§ **ФРАГМЕНТ ТЕКСТА**:
^^^^^^^^

А еще он научился превращать улыбки в опору своей власти.
Глава 7
Смена кожи
Ни одна другая женщина…
Едва миновал первый год их беспокойного супружества, как Элоиса поняла, что должна делить мужа с некой особой, втершейся в их семейную жизнь и неизменно бравшей верх над законной женой, – речь шла о напряженной работе Уго. Он постепенно перестал быть пылким щеголем и сердцеедом, который напевал Элоисе песенки, пока она готовила еду, читал революционные стихи и с безумной страстью накидывался на нее в постели. Теперь он превратился в совсем другого человека. И этот человек всего себя отдавал неугомонному народу, чьи проблемы, судя по всему, только росли, множились и усложнялись с каждой минутой.
Молодая жена видела, как муж постепенно отдаляется от нее, и даже когда они бывали вместе, она чувствовала, знала, что на самом деле он находится где-то в другом месте. И с другими людьми. Или с другими женщинами, которые дают ему то, чего сама она не имеет. Или не умеет дать.
Иногда первая дама заставляла себя смириться. Господь Бог для чего-то назначил ей именно такую судьбу, часто мысленно повторяла она. Элоиса старалась приспособиться к обстоятельствам и сыграть роль, отведенную ей в уже начавшейся пьесе. В бесконечных интервью она говорила о необходимости спасти всех детей, которые живут на улице. О необходимости повысить уровень образования. Обновить правила усыновления несовершеннолетних. О том, что она чувствует себя подругой и союзницей всех венесуэльских женщин, всех матерей страны.

^^^^^^^^

§ **РАЗДЕЛ ДАННЫХ**:

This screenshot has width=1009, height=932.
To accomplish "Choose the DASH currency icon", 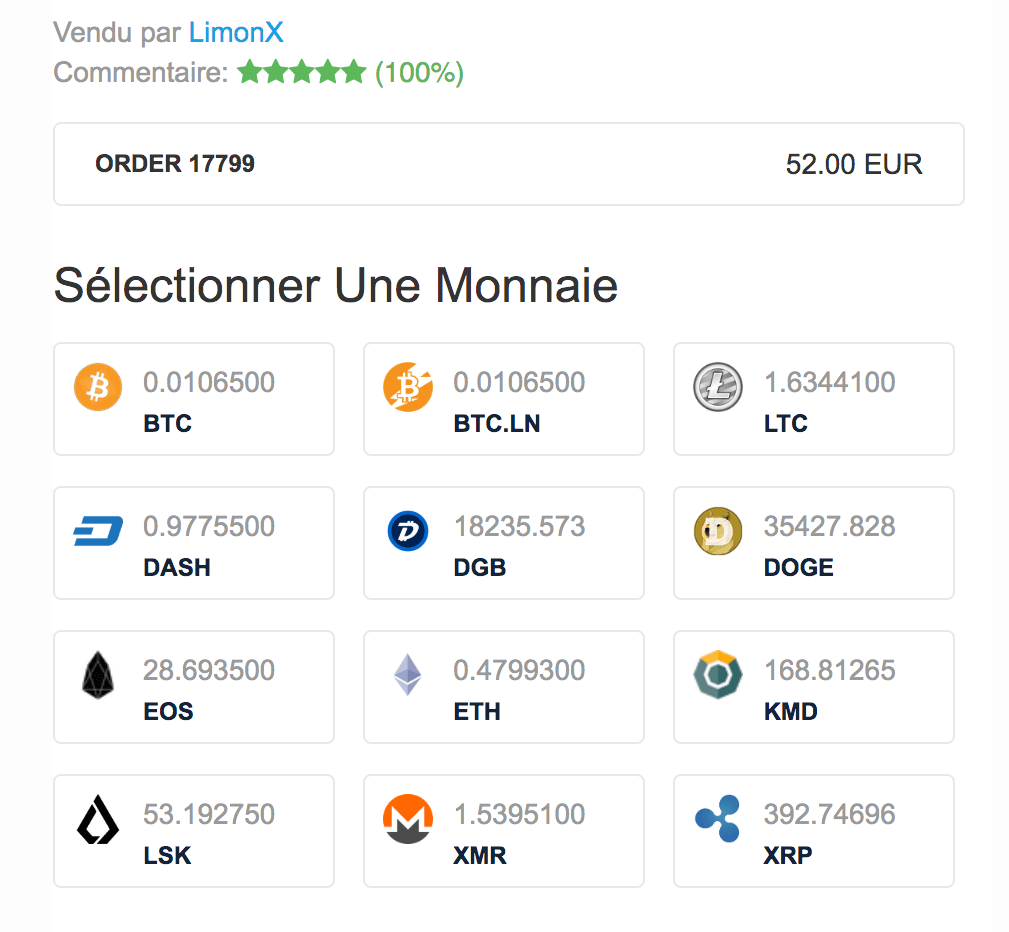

^^^^^^^^

§ **ВАША ЗАДАЧА**: Кем, согласно фрагменту текста, чувствовала себя Элоиса по отношению ко всем венесуэльским женщинам?

§ **РЕЗУЛЬТАТ УПРАЖНЕНИЯ**: Подругой и союзницей всех венесуэльских женщин и всех матерей страны.